**TEXT BLOCK**.
Brazilian Beef Industry and Eu Trade Deal
- The trade agreement between the European Union and Mercosur (Brazil, Argentina, Paraguay and Uruguay), is the biggest trade treaty ever negotiated. Signed a year ago, the US$19 trillion deal's ratification could fail due to Brazil's refusal to respond.
- At the end of June, French President Emmanuel Macron declared that his nation will not make "any trade agreement with countries that do not respect the Paris [Climate] Agreement," a direct reference to the administration of Brazilian President Jair Bolsonaro who has pursued an aggressive policy to develop the Amazon.
- The Dutch parliament, Austria, Belgium, Ireland and Luxembourg, plus some EU parliamentarians, and NGOs are opposed to the deal, saying it brings unfair competition to EU farmers and accelerates Amazon deforestation. French and Brazilian business interests and diplomats meet this week to try and settle differences.

**SOURCE MATERIAL**.
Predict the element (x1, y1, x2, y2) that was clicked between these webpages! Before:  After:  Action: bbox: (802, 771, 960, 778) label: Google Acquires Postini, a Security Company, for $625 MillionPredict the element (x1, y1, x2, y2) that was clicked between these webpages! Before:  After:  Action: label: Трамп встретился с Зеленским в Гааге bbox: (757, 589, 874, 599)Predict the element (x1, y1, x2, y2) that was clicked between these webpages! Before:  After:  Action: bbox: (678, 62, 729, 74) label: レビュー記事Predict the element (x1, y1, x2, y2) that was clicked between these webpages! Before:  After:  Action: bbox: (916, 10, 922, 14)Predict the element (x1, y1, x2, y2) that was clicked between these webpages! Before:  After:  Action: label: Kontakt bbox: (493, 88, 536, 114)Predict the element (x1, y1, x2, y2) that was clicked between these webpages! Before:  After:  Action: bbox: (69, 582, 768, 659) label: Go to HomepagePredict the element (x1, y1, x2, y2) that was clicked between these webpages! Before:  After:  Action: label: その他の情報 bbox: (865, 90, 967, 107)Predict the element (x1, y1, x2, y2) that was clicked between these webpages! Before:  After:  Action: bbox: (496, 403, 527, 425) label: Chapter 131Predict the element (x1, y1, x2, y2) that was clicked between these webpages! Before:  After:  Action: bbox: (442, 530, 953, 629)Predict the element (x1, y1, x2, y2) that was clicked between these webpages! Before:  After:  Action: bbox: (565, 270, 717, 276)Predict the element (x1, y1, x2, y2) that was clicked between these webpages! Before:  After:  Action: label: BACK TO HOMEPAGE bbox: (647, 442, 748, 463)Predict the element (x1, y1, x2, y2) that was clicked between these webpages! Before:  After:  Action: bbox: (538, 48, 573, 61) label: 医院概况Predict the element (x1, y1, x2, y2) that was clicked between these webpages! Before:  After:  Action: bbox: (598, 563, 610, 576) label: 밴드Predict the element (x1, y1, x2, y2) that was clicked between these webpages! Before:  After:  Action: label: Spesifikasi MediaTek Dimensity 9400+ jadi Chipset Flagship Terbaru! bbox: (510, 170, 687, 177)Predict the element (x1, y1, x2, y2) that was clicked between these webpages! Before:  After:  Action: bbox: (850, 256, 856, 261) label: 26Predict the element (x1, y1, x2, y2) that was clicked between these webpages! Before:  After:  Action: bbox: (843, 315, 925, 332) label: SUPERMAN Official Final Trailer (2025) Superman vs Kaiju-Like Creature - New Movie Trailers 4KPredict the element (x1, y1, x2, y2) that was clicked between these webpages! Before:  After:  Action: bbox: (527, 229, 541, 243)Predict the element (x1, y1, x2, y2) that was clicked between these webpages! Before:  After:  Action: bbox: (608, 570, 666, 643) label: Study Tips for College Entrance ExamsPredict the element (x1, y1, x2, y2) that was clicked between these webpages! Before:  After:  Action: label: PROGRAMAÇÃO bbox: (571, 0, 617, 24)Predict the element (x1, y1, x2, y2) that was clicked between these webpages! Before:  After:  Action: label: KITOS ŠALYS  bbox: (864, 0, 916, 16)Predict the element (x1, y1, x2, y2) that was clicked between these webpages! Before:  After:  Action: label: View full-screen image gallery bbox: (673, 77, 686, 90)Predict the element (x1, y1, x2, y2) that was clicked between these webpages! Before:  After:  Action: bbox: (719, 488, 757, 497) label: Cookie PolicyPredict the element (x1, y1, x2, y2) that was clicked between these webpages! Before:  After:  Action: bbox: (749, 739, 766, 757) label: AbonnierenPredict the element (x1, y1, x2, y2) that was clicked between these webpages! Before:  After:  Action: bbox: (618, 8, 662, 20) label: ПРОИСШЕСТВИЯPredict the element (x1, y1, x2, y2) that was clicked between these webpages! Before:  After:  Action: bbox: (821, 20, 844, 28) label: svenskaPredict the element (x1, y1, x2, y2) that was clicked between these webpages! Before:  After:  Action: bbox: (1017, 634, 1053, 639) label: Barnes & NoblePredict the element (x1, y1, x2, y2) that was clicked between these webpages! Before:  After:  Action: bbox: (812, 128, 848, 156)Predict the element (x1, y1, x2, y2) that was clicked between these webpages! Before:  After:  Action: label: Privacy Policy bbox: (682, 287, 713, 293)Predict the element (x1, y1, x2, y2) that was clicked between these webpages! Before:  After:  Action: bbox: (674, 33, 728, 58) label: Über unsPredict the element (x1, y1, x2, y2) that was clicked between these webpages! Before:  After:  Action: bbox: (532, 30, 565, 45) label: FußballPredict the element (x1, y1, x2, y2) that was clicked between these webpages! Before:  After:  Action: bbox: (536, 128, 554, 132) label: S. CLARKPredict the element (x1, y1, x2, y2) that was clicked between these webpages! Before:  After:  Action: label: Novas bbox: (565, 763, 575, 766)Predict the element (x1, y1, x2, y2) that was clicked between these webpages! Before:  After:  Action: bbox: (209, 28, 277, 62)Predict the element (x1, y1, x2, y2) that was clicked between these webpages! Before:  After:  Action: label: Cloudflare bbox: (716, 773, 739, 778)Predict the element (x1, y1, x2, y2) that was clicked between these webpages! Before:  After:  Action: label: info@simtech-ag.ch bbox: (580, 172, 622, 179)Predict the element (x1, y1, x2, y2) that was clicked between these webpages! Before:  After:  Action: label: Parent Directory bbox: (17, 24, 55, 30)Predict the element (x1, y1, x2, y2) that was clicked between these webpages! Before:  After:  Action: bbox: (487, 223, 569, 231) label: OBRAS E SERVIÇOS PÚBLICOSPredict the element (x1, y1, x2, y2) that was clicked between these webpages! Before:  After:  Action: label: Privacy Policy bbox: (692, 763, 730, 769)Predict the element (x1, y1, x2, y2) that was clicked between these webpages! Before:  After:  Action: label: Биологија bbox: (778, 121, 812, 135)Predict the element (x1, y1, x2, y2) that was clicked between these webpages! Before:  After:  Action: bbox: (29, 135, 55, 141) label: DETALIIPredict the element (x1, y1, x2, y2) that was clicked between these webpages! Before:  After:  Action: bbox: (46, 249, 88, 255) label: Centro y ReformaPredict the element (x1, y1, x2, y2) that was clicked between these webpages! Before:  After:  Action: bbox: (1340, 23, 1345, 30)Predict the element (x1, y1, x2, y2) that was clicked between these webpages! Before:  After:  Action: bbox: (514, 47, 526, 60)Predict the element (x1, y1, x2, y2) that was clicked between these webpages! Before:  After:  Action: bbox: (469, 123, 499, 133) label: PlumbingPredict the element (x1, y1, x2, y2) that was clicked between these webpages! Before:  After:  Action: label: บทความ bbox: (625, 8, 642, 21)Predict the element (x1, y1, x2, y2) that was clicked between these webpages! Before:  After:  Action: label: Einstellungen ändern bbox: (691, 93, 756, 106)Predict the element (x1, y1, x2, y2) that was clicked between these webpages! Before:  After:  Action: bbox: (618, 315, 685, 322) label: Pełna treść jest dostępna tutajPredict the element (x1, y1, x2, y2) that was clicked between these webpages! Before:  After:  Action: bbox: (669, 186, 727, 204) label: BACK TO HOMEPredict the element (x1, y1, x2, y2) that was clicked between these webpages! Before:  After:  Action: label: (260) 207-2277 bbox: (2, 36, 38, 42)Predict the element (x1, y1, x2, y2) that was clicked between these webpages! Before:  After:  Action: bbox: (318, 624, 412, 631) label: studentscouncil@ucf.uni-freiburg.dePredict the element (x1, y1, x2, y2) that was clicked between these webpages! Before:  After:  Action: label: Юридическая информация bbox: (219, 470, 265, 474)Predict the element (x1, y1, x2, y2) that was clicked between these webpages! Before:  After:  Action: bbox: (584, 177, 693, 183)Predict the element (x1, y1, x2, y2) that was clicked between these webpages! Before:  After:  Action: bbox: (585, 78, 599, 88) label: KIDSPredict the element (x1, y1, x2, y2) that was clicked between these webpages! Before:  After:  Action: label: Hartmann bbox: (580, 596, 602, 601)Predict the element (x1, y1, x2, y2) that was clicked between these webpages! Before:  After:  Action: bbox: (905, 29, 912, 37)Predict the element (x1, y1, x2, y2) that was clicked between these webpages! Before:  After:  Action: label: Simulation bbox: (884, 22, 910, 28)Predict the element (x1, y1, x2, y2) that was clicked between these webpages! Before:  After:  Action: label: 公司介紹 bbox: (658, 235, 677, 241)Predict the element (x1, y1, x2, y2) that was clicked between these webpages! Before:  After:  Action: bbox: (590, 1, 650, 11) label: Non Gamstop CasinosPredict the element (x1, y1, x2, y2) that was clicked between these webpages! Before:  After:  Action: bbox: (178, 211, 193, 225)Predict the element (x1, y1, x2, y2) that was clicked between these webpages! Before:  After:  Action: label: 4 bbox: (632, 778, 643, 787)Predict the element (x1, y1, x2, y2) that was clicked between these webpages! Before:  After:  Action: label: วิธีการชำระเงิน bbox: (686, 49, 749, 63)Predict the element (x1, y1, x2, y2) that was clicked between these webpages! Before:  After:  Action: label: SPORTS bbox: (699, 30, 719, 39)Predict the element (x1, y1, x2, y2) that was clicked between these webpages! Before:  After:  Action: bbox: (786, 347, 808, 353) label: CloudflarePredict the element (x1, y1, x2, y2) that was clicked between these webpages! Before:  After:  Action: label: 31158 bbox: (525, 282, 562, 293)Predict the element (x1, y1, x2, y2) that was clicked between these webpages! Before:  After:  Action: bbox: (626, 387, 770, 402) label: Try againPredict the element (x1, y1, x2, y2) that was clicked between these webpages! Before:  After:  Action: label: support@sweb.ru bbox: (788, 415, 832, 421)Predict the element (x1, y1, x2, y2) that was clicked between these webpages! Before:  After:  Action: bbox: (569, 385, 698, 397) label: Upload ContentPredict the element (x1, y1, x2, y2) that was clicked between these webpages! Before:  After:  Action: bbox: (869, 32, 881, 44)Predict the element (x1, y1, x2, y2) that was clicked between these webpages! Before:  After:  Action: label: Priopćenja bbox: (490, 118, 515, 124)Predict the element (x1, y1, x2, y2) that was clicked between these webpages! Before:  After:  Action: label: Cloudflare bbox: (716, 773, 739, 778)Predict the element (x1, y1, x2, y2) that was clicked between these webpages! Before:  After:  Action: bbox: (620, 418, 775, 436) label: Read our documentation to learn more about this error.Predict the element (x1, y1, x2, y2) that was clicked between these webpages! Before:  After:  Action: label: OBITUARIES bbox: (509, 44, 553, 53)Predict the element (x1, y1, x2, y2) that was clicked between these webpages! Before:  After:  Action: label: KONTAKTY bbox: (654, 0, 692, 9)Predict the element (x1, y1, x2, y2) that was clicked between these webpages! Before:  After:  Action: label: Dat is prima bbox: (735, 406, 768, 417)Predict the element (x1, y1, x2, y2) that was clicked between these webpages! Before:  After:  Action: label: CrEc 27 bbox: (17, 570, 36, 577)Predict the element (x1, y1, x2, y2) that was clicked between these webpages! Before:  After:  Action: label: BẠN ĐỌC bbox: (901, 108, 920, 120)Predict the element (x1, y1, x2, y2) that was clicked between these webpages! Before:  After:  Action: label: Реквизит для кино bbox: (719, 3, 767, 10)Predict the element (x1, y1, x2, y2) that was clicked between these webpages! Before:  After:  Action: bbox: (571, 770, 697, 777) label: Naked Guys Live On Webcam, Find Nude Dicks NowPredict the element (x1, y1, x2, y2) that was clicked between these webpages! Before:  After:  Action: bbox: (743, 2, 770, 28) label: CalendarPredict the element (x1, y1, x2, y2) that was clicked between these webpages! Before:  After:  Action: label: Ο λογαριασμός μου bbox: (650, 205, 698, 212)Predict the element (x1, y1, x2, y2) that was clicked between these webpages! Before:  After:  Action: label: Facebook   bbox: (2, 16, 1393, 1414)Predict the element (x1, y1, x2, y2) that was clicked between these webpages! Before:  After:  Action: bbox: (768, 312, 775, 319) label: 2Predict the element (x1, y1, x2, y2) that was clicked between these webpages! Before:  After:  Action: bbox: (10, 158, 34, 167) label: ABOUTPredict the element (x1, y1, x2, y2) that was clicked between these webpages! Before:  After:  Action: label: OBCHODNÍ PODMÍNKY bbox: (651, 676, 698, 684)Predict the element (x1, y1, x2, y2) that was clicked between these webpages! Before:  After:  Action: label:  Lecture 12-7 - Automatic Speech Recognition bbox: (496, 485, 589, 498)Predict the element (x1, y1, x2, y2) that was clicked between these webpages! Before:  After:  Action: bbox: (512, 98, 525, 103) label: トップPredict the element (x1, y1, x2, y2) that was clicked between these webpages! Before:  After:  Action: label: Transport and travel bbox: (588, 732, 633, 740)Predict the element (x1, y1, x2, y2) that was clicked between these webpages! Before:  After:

**EXERCISE REQUIREMENTS**. Write out the passage of the text on the EU–Mercosur trade deal, starting at "- At the end" and ending at "develop the Amazon.". The records have no connection to the text.

**OUTPUT BELOW**.
- At the end of June, French President Emmanuel Macron declared that his nation will not make "any trade agreement with countries that do not respect the Paris [Climate] Agreement," a direct reference to the administration of Brazilian President Jair Bolsonaro who has pursued an aggressive policy to develop the Amazon.